Niat dan Pengaruhnya Bagi Amal
وَنِّيَّتُنَا شَرْطٌ لِسَائِر الْعَمَلْ
بِهَا الصَّلَاحُ وَالْفَسَادُ لِلْعَمَلْ
Niat kita merupakan syarat bagi seluruh amal
Niat itu yang menentukan benar atau rusaknya sebuah amal
Penjelasan
Kaidah ini merupakan kaidah yang paling bermanfaat dan paling mulia, dan masuk ke dalam seluruh bab ilmu. Baiknya sebuah amalan, baik amalan badaniyah, maliyah (harta), amalan hati maupun amalah jawarih tergantung pada niatnya, demikian juga dengan rusaknya amalan tersebut disebabkan karena rusaknya niat yang ada di hati.
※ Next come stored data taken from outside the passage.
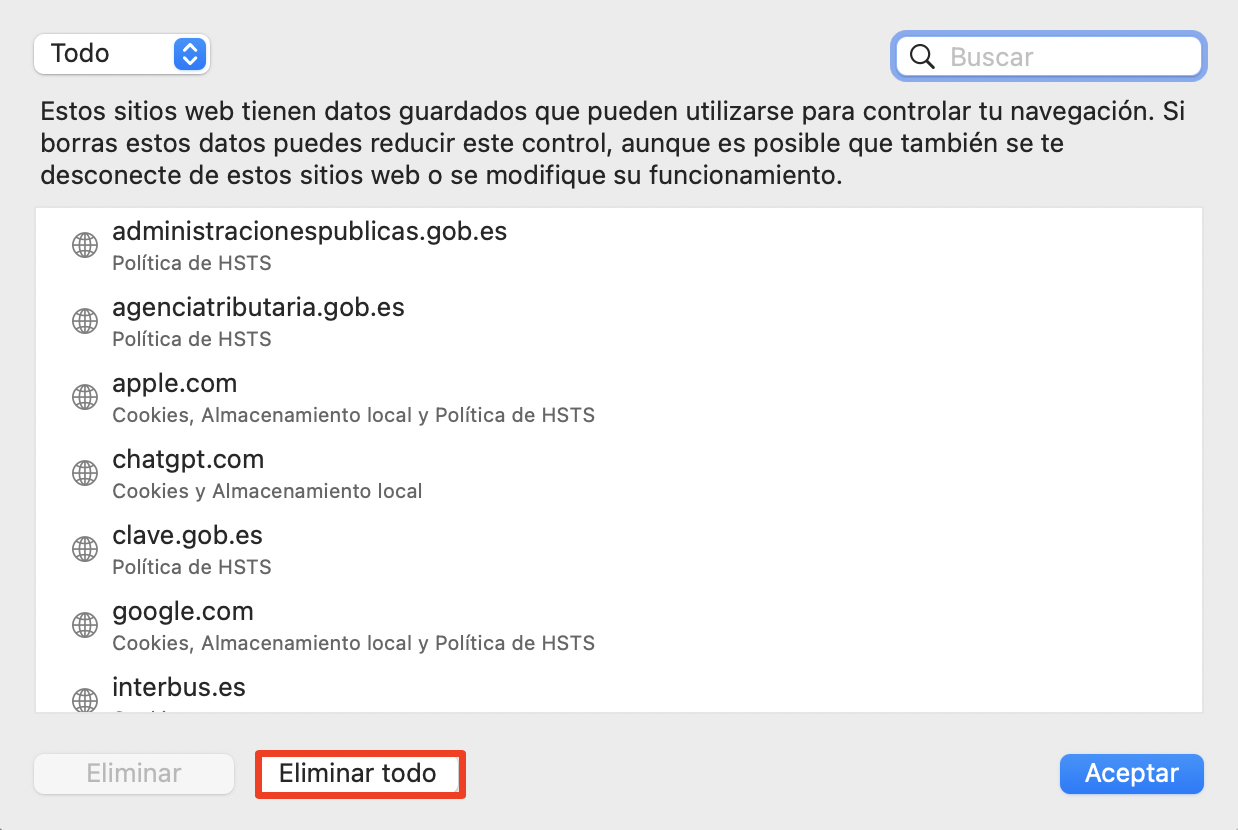Click the magnifying glass in the search field
Image resolution: width=1238 pixels, height=830 pixels.
[x=921, y=56]
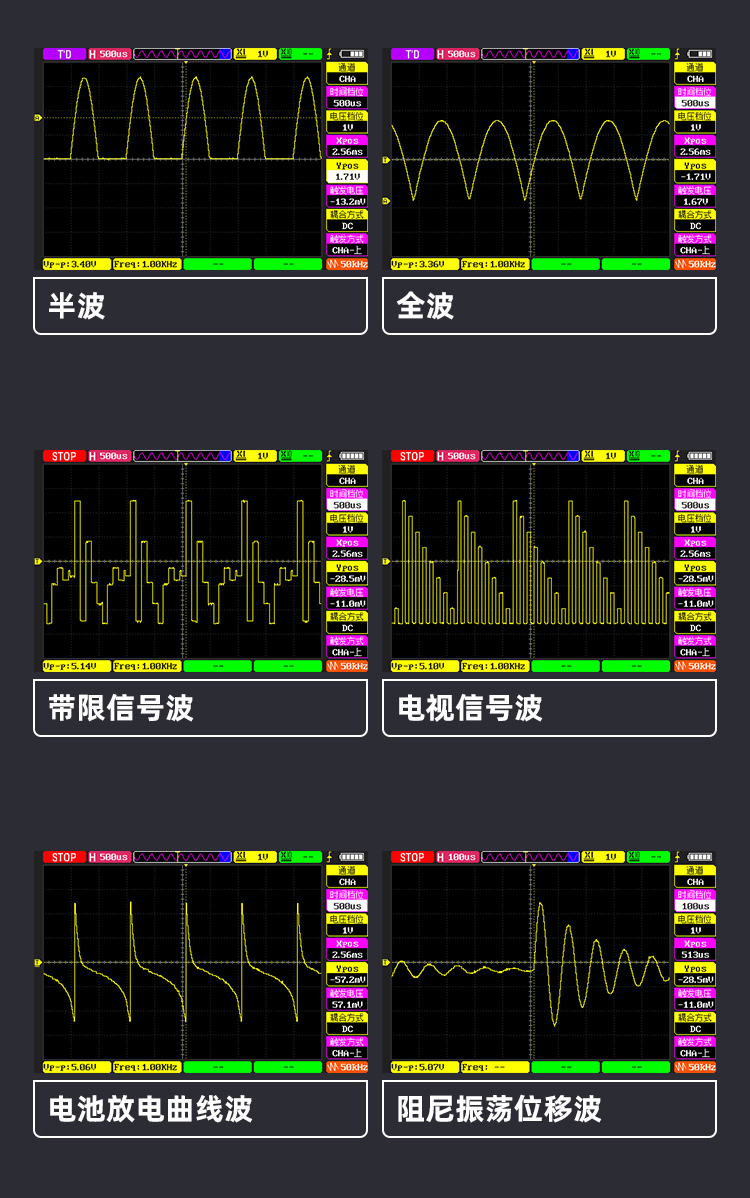
Task: Click waveform preview bar on 带限信号波 screen
Action: (x=183, y=456)
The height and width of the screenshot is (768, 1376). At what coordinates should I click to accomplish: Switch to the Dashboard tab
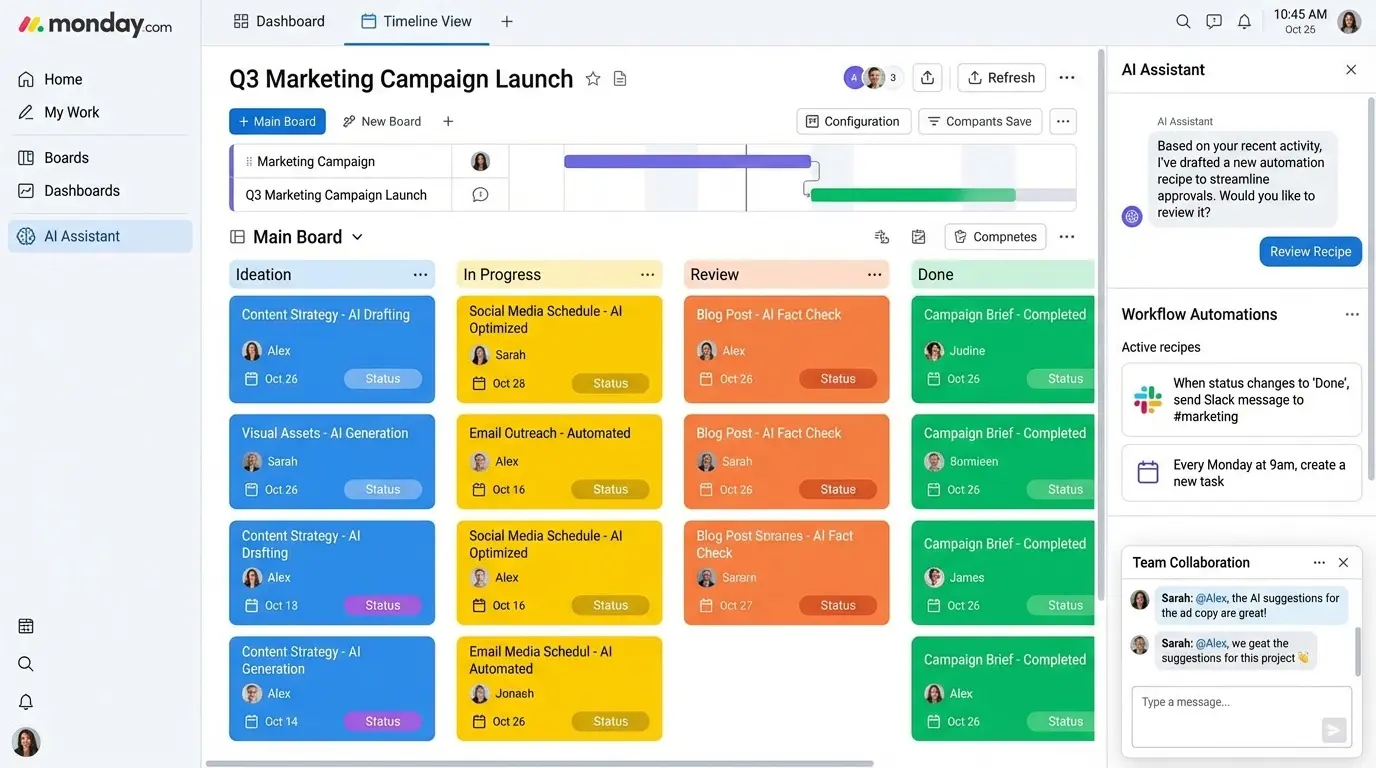coord(279,21)
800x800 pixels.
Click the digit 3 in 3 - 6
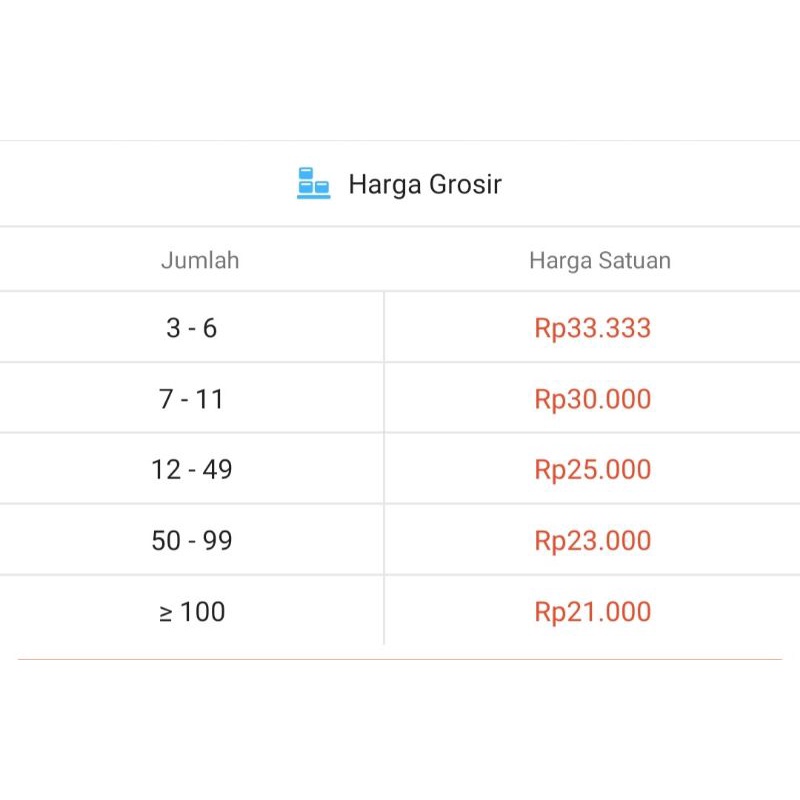[x=173, y=328]
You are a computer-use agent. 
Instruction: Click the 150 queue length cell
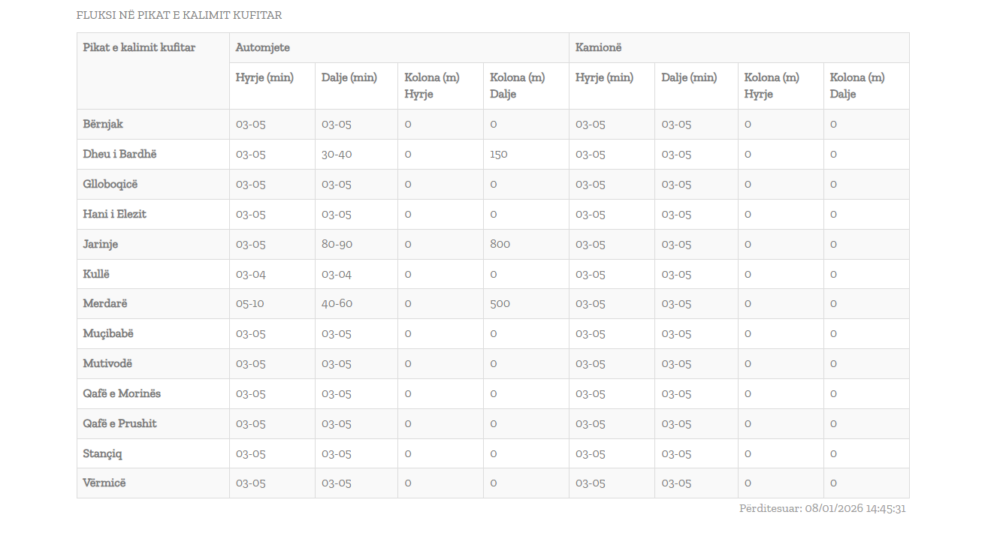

Intinya, setiap amalan tergantung pada niatnya, apabila niatnya benar maka amal perbuatannya yang berupa ucapan maupun perbuatan akan baik baik juga, akan tetapi jika niatnya rusak maka rusak juga amalan tersebut, sebagaiman yang disampaikan Rasulullah shallallahu alaihi wa sallam,
إِنَّمَا الْأَعْمَالُ بِالنِّيَّةِ، وَإِنَّمَا لِكُلِّ امْرِئٍ مَا نَوَلا
Sesungguhnya setiap amalan tergantung pada niat, dan setiap orang akan mendapat (balasan) sesuai niatnya.
TIngkatan niat
Tingkatan niat ada dua:
Pertama: untuk membedakan antara kebiasaan dan ibadah, seperti puasa.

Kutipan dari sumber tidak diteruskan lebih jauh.